Despite many reports about treatment for dnDSA, no specific intervention has been established as effective. Therefore, it is important to identify risk factors for dnDSA production after renal transplantation and reduce these risks. Many risk factors for dnDSA have been reported, including a younger recipient age, frequent nonadherence, early blood transfusion, viral infections, and suboptimal immunosuppressive therapy.
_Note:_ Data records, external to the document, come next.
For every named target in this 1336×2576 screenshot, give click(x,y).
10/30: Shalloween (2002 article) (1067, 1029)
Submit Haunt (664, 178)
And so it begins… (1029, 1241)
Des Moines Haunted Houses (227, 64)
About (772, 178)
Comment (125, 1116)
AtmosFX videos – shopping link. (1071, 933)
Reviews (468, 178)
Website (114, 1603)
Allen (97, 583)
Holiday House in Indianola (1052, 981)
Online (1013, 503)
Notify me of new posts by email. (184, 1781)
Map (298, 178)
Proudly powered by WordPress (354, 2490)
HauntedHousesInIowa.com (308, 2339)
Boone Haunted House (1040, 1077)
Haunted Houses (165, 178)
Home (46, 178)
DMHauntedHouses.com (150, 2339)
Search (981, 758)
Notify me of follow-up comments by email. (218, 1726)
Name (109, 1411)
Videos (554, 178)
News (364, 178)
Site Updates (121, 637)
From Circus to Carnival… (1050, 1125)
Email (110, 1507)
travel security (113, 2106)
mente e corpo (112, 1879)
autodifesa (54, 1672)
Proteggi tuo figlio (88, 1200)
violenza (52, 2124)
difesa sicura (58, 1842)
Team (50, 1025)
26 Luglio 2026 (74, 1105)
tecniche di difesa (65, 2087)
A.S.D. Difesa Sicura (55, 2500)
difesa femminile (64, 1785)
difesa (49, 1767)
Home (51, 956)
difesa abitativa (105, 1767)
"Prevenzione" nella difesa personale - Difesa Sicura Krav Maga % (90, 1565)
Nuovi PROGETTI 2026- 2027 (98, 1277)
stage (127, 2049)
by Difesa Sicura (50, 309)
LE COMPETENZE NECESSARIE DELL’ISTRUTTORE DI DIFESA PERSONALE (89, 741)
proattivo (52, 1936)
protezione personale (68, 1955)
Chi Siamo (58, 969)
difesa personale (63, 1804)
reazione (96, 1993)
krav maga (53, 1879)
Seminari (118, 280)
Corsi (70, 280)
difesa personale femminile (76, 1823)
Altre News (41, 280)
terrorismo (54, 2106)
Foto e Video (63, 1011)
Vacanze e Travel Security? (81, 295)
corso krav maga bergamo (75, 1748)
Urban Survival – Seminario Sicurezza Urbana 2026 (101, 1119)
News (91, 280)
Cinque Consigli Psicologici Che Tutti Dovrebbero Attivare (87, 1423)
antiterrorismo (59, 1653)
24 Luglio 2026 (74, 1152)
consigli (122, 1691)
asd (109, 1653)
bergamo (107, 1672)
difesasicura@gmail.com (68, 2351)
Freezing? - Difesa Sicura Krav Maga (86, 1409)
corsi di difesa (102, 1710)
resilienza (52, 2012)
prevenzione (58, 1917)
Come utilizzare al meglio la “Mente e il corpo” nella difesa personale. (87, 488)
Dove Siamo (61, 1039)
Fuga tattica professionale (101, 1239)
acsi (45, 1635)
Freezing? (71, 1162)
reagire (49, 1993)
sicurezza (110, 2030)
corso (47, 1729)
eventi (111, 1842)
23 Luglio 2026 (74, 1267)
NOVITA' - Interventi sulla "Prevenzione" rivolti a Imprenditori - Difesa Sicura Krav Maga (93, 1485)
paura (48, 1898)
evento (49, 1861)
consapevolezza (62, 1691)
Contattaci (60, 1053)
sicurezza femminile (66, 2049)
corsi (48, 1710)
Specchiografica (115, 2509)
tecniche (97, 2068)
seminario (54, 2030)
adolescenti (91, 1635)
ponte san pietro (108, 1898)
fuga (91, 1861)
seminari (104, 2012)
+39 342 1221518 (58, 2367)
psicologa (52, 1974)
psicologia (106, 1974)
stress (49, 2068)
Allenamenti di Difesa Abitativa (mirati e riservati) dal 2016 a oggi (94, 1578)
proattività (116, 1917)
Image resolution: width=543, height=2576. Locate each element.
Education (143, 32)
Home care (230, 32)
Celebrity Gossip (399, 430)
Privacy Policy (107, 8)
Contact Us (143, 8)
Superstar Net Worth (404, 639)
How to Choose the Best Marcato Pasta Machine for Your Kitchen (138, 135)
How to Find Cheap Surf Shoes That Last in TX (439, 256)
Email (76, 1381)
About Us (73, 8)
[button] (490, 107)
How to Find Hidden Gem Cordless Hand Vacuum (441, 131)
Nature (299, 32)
We analyzed the association of immunosuppressive agents and clinical events for the development of dnDSA within 1 year posttransplantation [5]. In multivariate analysis, a low trough level of tacrolimus, discontinuation of mycophenolate mofetil, and treatment of cytomegalovirus (CMV) infection within 1 year after transplantation were independently associated with the detection of dnDSA at 1 year. In patients with or without dnDSA at 1 year, the 10-year allograft survival rate was 51.4 versus 87.9%, respectively. CMV infection enhanced natural killer (NK) cell alloreactivity, which might adversely influence graft survival. Further evaluation of NK cell alloreactivity should be done in renal transplant patients with CMV infection.

Since April 2018, the costs of annual screening for posttransplant anti-HLA antibodies has been covered by health insurance in Japan and a DSA is also covered if the screening test is positive. Further study is needed to evaluate whether periodic DSA monitoring and characterization using the Luminex assay improve long-term graft survival.

Conflicts of Interest

The authors declare no conflicts of interest.

Compliance with Ethical Standards, Human and Animal Rights

This article does not contain any studies with human participants and we utilized the data described in our previous studies [1,4]. IRB approval is not applicable for an opinion-based letter.